Reggie, my ball-crazy golden retriever, had a lump removed from his lip in late November. It turned out to be malignant oral melanoma. Even with surgery, some dogs live only six months.
He is 13, an old man with a weak back. His face is white. But don't give up on him just yet.
Four times since December, one of his thighs has been inoculated with a DNA vaccine designed to trick his body into attacking any remaining melanoma cells. His immune system must make a new enemy of an old friend: the enzyme tyrosinase, which gives his nose its black pigment but is also a marker for melanoma. The vaccine contains the DNA coding for human tyrosinase, just different enough from the dog version to provoke an immune reaction.
If it sounds expensive, it is: $2,200 for the first four vaccines, with a booster every six months.
I'm probably like a lot of people: amazed at the science and unnerved by the choices that I make for my loyal friends.
Growing up, we never consulted veterinarians. Sick animals died. In the past four years, Reggie, Dixie and the late Abby have seen not only skilled vets but skilled specialists: a veterinary surgeon, neurosurgeon, dentist, internist, oncologist, cardiologist, ophthalmologist and assorted ER doctors.
All three golden retrievers have been surgically treated for early-stage cancers.
I am, of course, always broke. I drive a 9-year-old car, clip coupons and save rewards points. I turn to my sister, a doting dog aunt, in a pinch.
I wonder: Where will I draw the line? The answer is complicated and unique for everyone.
Veterinarians see owners stop treatment long before medical options run out. Some can't pay; others think it's foolish. People worry about putting a pet through surgery. Or they apply a human definition of dignity. It's hard, no matter.

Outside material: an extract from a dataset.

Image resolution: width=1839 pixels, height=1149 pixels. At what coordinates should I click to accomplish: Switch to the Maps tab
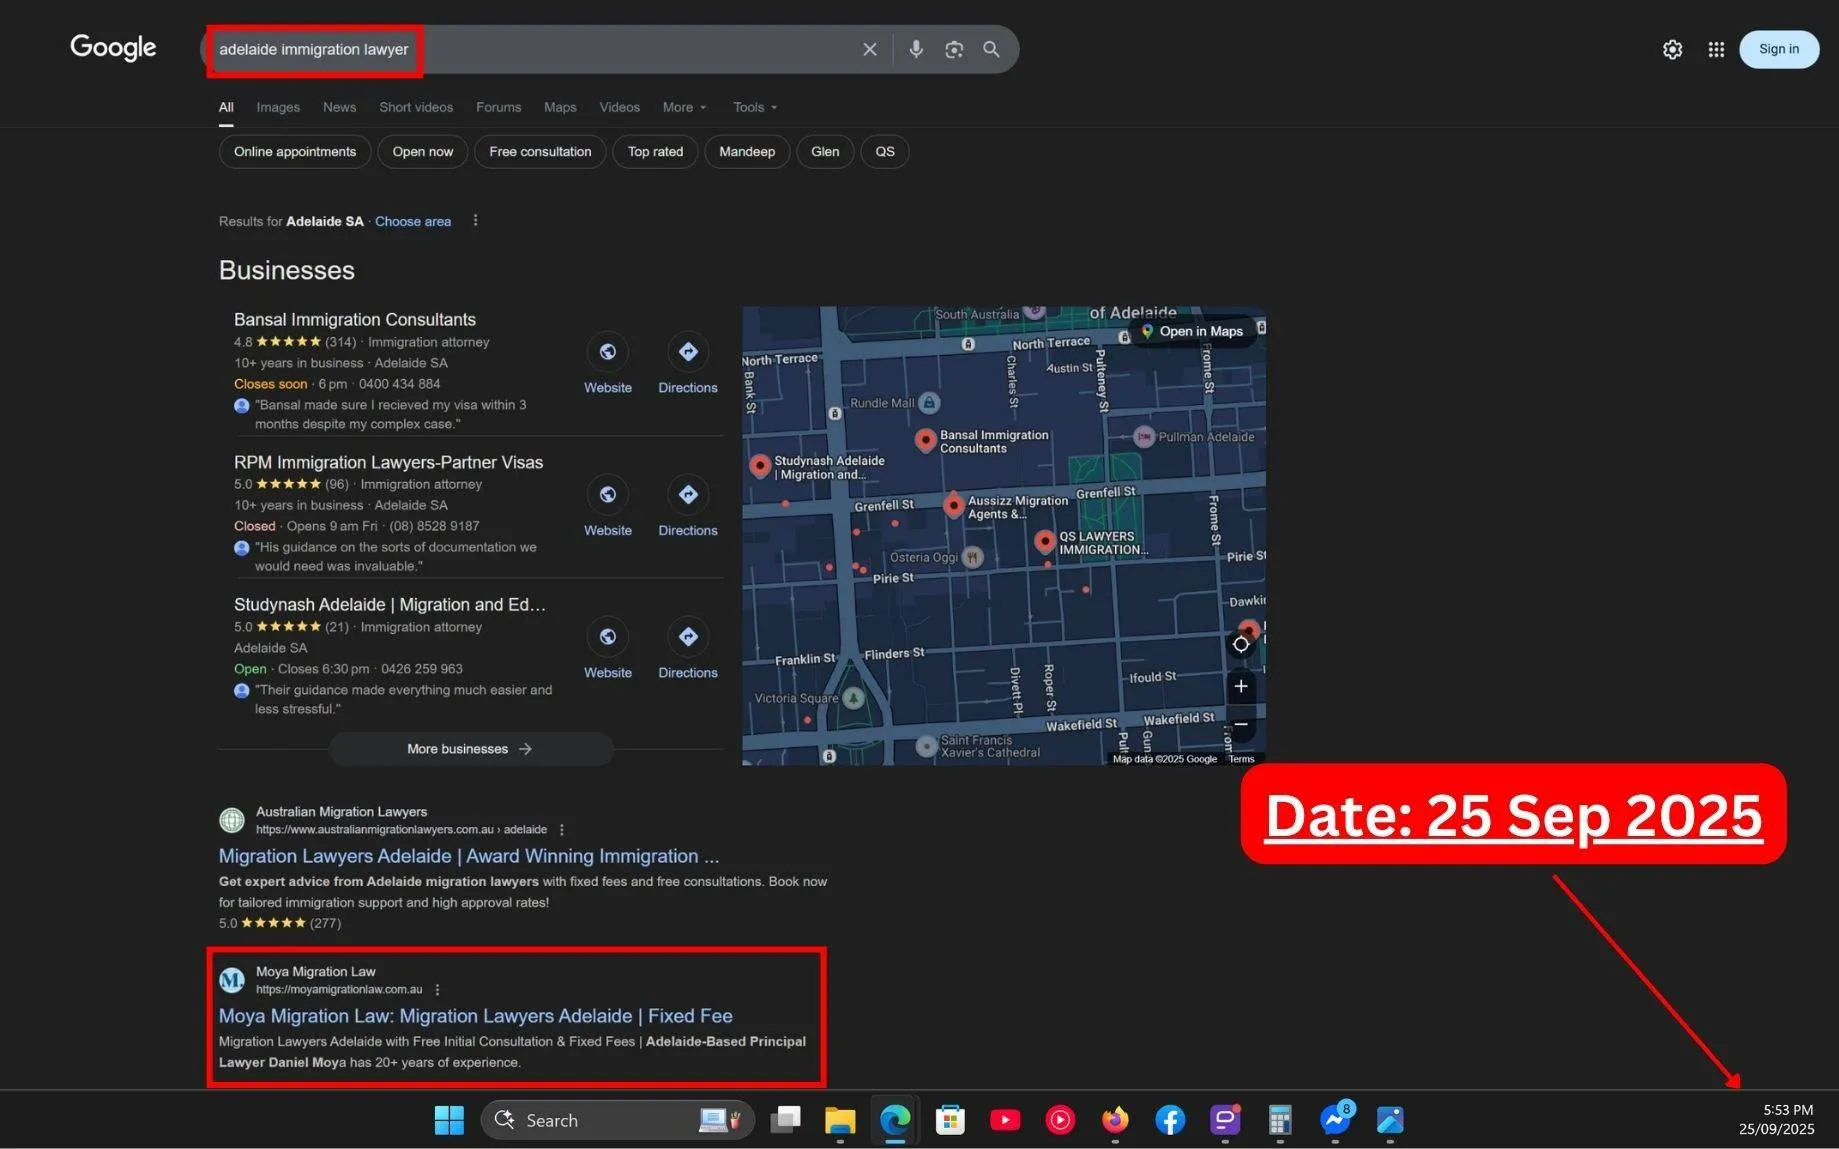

"Only the pet's owner can know how far to go versus not," says veterinary oncologist Philip Bergman of New Bedford, N.Y., primary investigator for the Oncept melanoma vaccine.

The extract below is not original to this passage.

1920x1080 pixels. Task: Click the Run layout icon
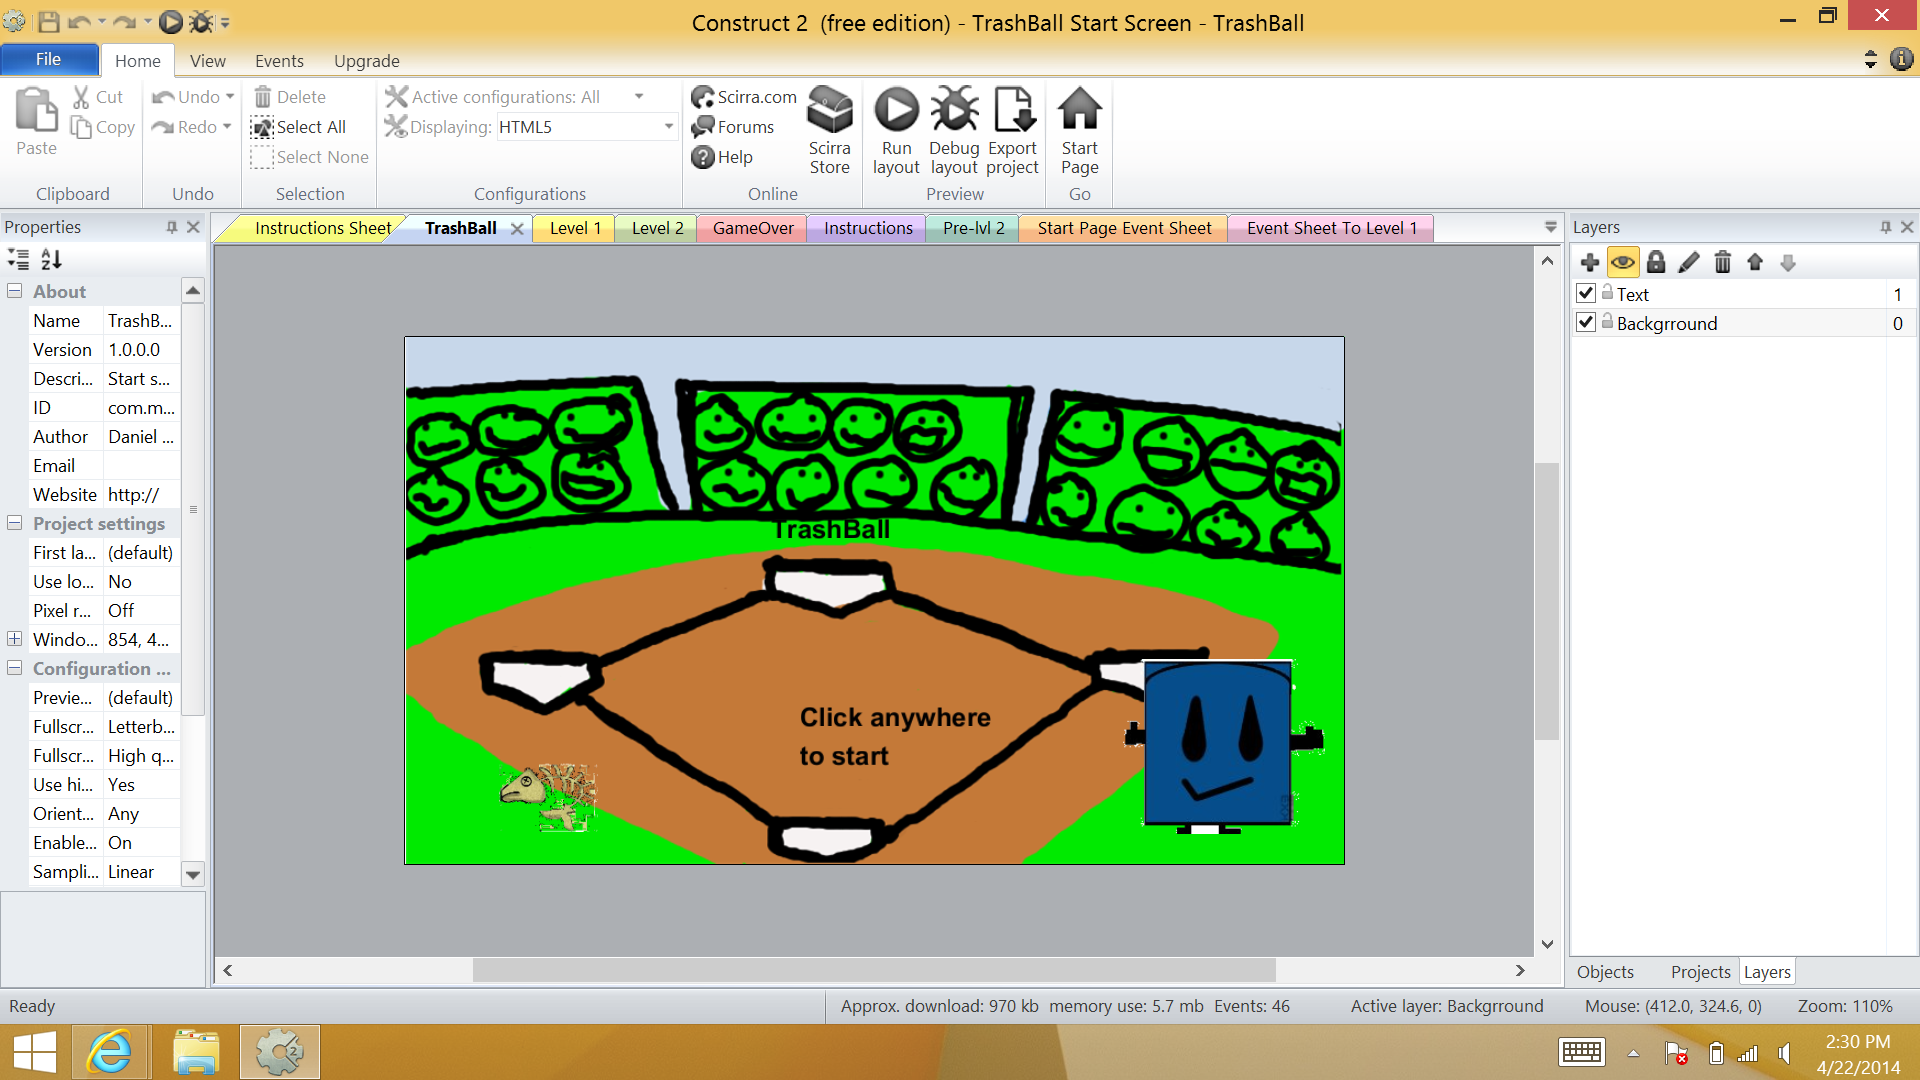(895, 111)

"They know their pet better than anyone else in the world, and they also know their own personal situation — fears, history with cancer, financial state, etc. — better than anyone else."
When deciding for our pets, we draw on emotions that fuel many human decisions: fear, shame, guilt, respect, pride and courage.
It takes courage to euthanize a dog, and sometimes it takes courage to keep one alive.
I learned that lesson from two experiences with canine vestibular disease, which brings symptoms of vertigo, head tilt and rapid eye movement. It can mean a brain tumor or inner ear infection. But it can also be idiopathic and temporary. You wait, not knowing if your pet is dying or just dizzy.
Summer before last, well into her 15th year, Abby showed those symptoms, along with rigid limbs and lethargy. After observation, the emergency vet at a state-of-the-art center felt certain it was a brain tumor. I signed paperwork, slipped my hand beneath Abby's face and, through a stethoscope, heard her last heartbeats.
For a long time, I regretted her overnight stay in the noisy infirmary, hooked up to machines. Why had we made her wait?
The answer came 17 months later: hope.
It was Dec. 29, the Saturday before Reggie's second scheduled melanoma vaccine. I was cleaning up after supper when he staggered and fell. I put him to bed and watched, with disbelief, the twitching movement in his eyes.
By morning, his head was tilting 45 degrees to the left. He couldn't lap water from a bowl. I squirted it into his mouth with a syringe.
I called his longtime vet, Jean Mahlman, by now a good friend. We had the same thought: melanoma, metastasizing to the brain. In dogs, 80 percent of oral melanomas metastasize. The next day, Reggie had to be carried on a cart to see his internist, Gary Oswald. The vaccine got put on hold.
If it was a brain tumor, it would get worse.
For most of a week, he just slept — at home, with me. A few times a day, I carried him with a body harness through the kitchen, down a step to the deck, down two steps to the grass. But vertigo kept knocking him over.
On a nice January day, I left him sitting in the grass while I went for the phone indoors. I returned to find him smiling in the doorway. He had scaled the steps alone. He wasn't giving up.
Next he mastered the water bowl. He learned to right himself. He slowly bent down and touched a ball with his nose.
I know these are borrowed days. I know I can't stop time. But I can fight alongside him, and make sure he doesn't suffer.
This vaccine, intended for postsurgical use, has a difficult time overcoming established lesions. But most dogs survive at least two years instead of six months.
Reggie's lymph nodes, so far, are good. His chest X-ray showed only an old, stable nodule.
Dare I hope? On Monday, I drove Reggie to see his neurosurgeon, Anne Chauvet. She fixed the bad disk in his lower back, coddling the incision with hyperbaric oxygen and laser therapy. I could have taken two cruises for what I spent, but it wouldn't have had the same effect.
She has an MRI machine.
The MRI showed the worn spine that one might expect of an old, ball-chasing dog.
And a brain. It showed a normal brain.